The advances of modern science have made it increasingly difficult to hold to a “young-earth creationist” reading of Genesis 1 in which the days are interpreted as literal, consecutive 24 hour periods of time, resulting in a world between 6,000 and 10,000 years old (or occasionally as much as 50,000 years old). Evidence for an older earth is not limited to radiometric dating or processes which could be attributed to the effects of a catastrophic flood – everywhere we look we find evidence of an older earth, and an older universe. The very light from many of the stars in our sky is millions of light years away, and using powerful telescopes we can see light from galaxies over ten billion light years away. These discoveries have caused many Christians to abandon a literalistic reading of Genesis 1.
One of the implications of this significant shift is the necessity of re-thinking the problem of animal suffering (somtimes called the problem of natural evil). In the young-earth model, animal suffering was attributed to the curse upon all nature given as a result of the human fall. But within the old-earth schema it is no longer possible to attribute all animal suffering to the human fall, for it now seems clear that animals (and animal predation) have existed for hundreds of millions of years before human beings ever hit the scene. What, then, do we make of animal suffering?
In my next several posts on this topic, I will consider some of the Christian responses to this problem. I will conclude this post with some quotes about animal suffering in order to highlight the gravity of this issue:
“What a book a devil’s chaplain might write on the clumsy wasteful, blundering, low, and horribly cruel works of nature!” -Charles Darwin.

· · · · · · ·

- _ACTIVITY A_
Answer these questions about the passage on animal suffering, one line each:
(i) How old does the young-earth creationist reading make the world?
(ii) In the young-earth model, what was animal suffering attributed to?
(iii) Who is credited with the quote about a devil's chaplain?
- _ACTIVITY B_
Carry the passage on animal suffering forward from its final line.
The data has no connection to the passage on animal suffering.

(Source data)
· · · · · · ·

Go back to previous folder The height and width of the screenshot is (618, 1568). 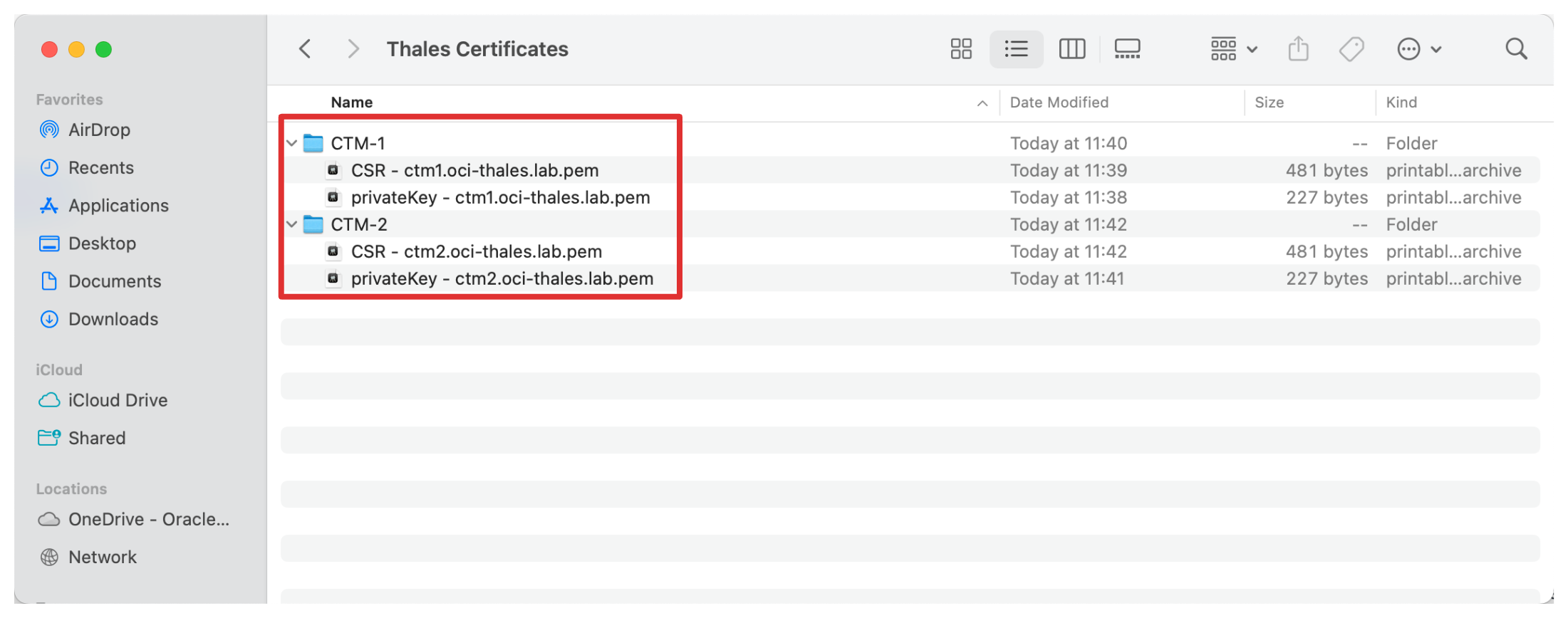click(305, 49)
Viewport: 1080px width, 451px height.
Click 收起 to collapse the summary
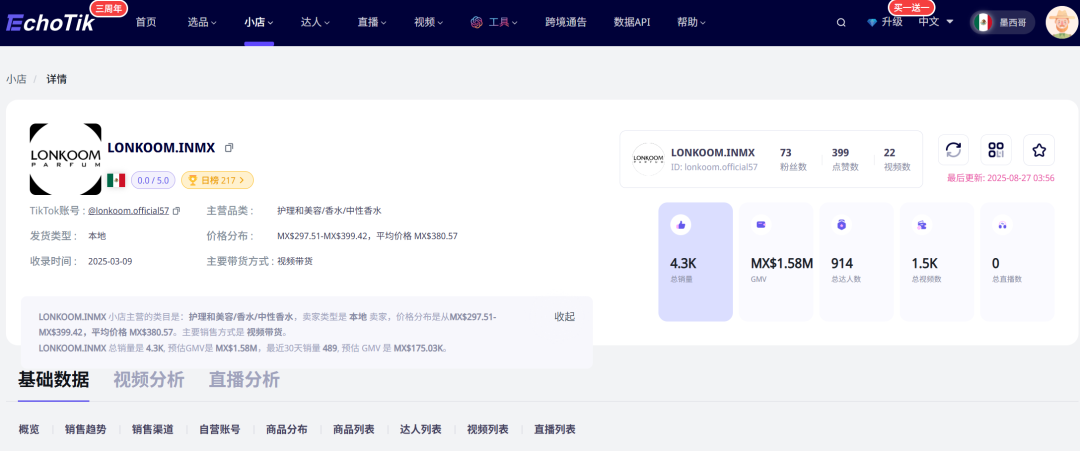[x=565, y=317]

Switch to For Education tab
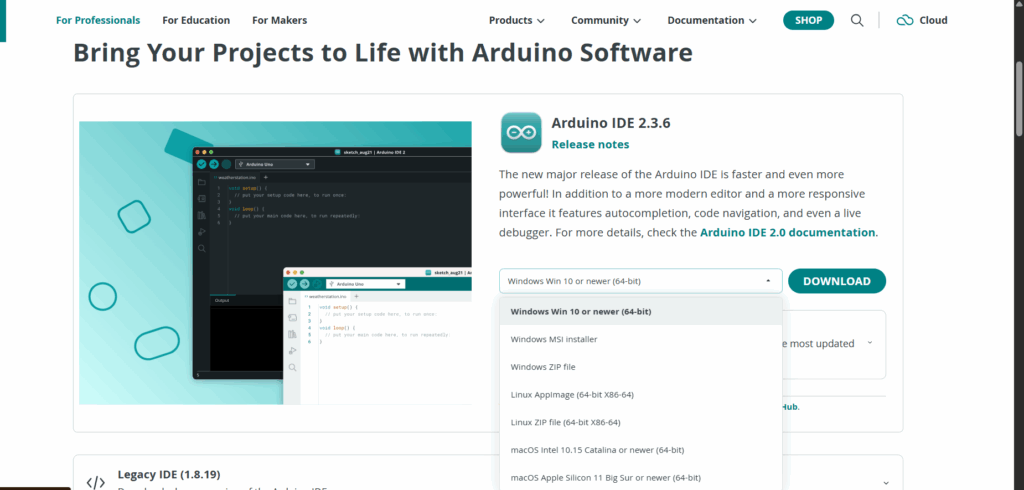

· · · · · · ·

- _RESULT A_
(i) Between 6,000 and 10,000 years old, or occasionally as much as 50,000 years old.
(ii) The curse upon all nature given as a result of the human fall.
(iii) Charles Darwin.

- _RESULT B_
“The evidence virtually compels assent to the assumption that death and the suffering that goes with it have been a reality since the beginning of the drama of life in this world. Nature has always been red in tooth and claw – sometimes in fantastically brutal ways that mock the very thought of a loving or even benign divine hand designing it thus.” -Marguerite Shuster, The Fall and Sin: What We Have Become as Sinners (Grand Rapids: Eerdmans, 2003), 74.
“The total amount of suffering per year in the natural world is beyond all decent contemplation. During the minute it takes me to compose this sentence, thousands of animals are being eaten alive; others are running for their lives, whimpering with fear; others are being slowly devoured from within by rasping parasites; thousands of all kinds are dying of starvation, thirst, and disease.” -Richard Dawkins, River out of Eden (New York: HarperCollins, 1996), 132.
“Any three-year old can see how unsatisfactory and clumsy is this whole business of reproducing and dying by the billions. We have not yet encountered any god who is merciful as a man who flicks a beetle over on its feet. There is not a people in the world who behaves as badly as praying mantises…. The universe that suckled us is a monster.” -Annie Dilliard, Pilgrim at Tinker Hall (New York: Harper Collins, 1974), 179.